= Wild Earth =

Magazine

Wild Earth was an environmentalist magazine published in the United States by the Wildlands Project between 1991 and 2004. The magazine was based in Richmond, Vermont.

==History and profile==
Wild Earth came about when the original Earth First!: The Radical Environmental Journal (edited by Foreman during most of the 1980s) ceased publication in late 1990. The founders of Wild Earth were Dave Foreman and John Davis. That publication was associated with the environmental group Earth First!. In 1990, following increasingly acrimonious debate over the direction of Earth First!, the organization split and the original Journal folded. Those who wished to continue activism under the Earth First! name, including anarchists and a west coast faction led by Judi Bari and Mike Roselle, relaunched the Earth First! Journal under their own editorial control. Much of the "old guard" who founded Earth First! in 1980 did not wish to continue under the Earth First! name and launched the magazine, Wild Earth. Wild Earth differed strongly from the Earth First! Journal in that while the latter emphasized direct action and a style rooted in the counterculture, Wild Earth emphasized conservation biology, science, and wilderness proposals, and a style rooted in the conservationism movement. Wild Earth was published quarterly.

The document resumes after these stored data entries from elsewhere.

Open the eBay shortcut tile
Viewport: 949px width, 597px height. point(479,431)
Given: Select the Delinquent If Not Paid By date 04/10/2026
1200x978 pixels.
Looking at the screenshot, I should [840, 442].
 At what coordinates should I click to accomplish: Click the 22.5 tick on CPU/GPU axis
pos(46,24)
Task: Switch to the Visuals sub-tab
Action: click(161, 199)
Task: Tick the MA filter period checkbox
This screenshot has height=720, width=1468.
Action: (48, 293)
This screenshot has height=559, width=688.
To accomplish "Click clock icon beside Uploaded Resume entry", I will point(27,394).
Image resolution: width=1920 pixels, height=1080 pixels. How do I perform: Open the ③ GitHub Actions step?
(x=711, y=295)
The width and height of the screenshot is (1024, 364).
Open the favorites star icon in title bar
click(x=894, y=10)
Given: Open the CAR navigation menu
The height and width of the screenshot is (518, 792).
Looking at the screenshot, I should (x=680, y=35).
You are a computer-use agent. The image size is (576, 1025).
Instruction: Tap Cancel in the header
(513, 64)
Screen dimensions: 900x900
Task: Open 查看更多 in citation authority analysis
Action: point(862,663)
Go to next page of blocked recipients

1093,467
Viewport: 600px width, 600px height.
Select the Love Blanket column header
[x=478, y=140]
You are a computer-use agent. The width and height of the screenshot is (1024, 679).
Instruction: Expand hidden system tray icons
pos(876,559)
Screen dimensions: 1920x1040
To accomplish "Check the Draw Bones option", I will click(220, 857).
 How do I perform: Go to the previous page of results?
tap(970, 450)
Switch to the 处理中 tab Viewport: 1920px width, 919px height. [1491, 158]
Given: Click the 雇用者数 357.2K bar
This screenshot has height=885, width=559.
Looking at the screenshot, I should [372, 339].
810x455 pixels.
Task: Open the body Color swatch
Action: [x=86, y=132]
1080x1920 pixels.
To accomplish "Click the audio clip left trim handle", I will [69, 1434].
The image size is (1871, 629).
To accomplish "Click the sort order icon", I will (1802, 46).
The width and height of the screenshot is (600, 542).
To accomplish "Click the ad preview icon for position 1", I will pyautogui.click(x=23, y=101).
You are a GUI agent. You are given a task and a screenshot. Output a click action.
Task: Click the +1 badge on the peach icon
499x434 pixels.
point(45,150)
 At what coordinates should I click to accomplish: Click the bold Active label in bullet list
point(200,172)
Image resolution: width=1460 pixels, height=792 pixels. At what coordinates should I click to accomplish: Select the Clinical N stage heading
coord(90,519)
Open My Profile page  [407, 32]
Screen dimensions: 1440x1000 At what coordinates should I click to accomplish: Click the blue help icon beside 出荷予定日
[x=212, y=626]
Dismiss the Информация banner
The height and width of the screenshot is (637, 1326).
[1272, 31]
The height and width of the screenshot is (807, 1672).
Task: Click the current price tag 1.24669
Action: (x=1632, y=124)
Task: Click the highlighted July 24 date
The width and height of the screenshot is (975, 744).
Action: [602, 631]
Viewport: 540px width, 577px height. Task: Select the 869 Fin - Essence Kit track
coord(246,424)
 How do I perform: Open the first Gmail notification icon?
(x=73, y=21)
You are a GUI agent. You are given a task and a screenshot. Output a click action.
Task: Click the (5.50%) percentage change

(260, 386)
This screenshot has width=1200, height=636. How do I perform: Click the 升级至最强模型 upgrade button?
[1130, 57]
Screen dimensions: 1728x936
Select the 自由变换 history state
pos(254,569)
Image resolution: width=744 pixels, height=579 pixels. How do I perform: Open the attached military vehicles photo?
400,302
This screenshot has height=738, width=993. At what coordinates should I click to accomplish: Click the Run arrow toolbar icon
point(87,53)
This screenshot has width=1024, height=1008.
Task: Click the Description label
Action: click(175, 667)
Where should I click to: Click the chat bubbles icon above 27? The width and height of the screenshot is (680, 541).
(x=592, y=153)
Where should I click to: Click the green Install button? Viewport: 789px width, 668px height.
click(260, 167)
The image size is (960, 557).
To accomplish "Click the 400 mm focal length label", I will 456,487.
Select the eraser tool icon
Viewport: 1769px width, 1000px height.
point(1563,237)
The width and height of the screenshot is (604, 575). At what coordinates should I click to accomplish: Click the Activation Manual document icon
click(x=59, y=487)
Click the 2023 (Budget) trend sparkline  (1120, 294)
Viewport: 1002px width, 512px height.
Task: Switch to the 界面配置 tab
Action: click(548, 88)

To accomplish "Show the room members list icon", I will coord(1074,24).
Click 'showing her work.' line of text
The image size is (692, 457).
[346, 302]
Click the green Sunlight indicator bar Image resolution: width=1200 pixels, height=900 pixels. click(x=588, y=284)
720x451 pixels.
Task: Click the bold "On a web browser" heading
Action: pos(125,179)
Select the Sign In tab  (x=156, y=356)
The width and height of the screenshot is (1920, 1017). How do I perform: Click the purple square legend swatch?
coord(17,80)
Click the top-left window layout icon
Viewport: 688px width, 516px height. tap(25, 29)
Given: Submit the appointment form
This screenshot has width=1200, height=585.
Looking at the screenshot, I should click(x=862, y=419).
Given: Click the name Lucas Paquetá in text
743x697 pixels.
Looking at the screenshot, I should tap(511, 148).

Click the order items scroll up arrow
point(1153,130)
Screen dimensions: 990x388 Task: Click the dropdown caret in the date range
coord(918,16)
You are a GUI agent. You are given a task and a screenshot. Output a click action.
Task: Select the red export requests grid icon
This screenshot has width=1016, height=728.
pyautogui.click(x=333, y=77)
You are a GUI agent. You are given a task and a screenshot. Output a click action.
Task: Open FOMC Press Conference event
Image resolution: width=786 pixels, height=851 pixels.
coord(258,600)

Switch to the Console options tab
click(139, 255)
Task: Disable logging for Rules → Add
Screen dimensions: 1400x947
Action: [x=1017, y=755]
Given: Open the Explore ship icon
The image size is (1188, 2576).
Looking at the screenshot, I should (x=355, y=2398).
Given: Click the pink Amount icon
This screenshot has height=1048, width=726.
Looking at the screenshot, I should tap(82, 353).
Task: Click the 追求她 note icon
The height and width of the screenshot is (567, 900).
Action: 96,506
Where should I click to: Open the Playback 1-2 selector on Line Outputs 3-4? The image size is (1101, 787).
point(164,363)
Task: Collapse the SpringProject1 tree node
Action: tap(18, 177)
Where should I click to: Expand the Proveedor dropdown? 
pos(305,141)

At first, Wild Earth was solely a magazine. The publisher was Cenozoic Society, Inc. Later, a new environmental group, the Wildlands Project, was formed and the magazine became the official periodical of the Wildlands Project.

Wild Earth ceased publication in 2004 due to budgetary concerns at the Wildlands Project, as the magazine became increasingly unprofitable to publish and other priorities at the organization were deemed more important than subsidizing a magazine which was no longer profitable.